Modulation of Visceral Pain by Stress: Implications in Irritable Bowel Syndrome

Abstract

Stress-related changes in visceral perception resulting in enhanced sensitivity to physiological and/or experimental visceral stimuli along with hypervigilance are considered to play a critical role in the pathophysiology of irritable bowel syndrome (IBS) (Elsenbruch et al., 2010; Mayer et al., 2008; Mulak & Bonaz, 2004; Posserud et al., 2004). Visceral hypersensitivity present in about two-thirds of IBS patients has been considered a biological marker in IBS (Bouin et al., 2002; Mertz et al., 1995). Numerous studies have also reported coexisting somatic hypersensitivity in IBS, although results are not unanimous (Chang et al., 2000; Iovino et al., 2006), most likely due to methodological issues, heterogeneity of IBS patient subgroups, or concomitant disorders (e.g., fibromyalgia) (Moshiree et al., 2007; Verne et al., 2001). The widespread character of hypersensitivity has been related to both peripheral and central mechanisms (Azpiroz et al., 2007; Piche et al., 2010).
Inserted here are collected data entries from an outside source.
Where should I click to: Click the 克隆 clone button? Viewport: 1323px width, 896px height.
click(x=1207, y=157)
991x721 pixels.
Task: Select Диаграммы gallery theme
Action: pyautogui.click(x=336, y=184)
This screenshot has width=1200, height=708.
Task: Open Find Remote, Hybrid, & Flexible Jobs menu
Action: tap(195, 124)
Alterations in the central nervous system (CNS) circuitries responsive to visceral input have been recently delineated in IBS patients compared with healthy subjects using functional brain imaging techniques (Song et al., 2006; Wilder-Smith et al., 2004). Evidence of spinal nociceptive facilitation in IBS has been also provided (Coffin et al., 2004). Over the past 15 years, various animal models have been developed to gain a deeper insight into the central and peripheral mechanisms of visceral hypersensitivity (Holschneider et al., 2011; Mayer et al., 2008). However, only recently has the role of alterations in descending pain modulatory pathways in the pathophysiology of IBS and experimental models of IBS been recognized (Berman et al., 2008; Larauche et al., 2011a; Larauche et al., 2011b; WilderSmith et al., 2004). In this chapter, we will review the recent developments on stress-related modulation of visceral sensitivity to colorectal distension (CRD), with a special focus on alterations in stress-induced visceral analgesia and pain inhibitory mechanisms.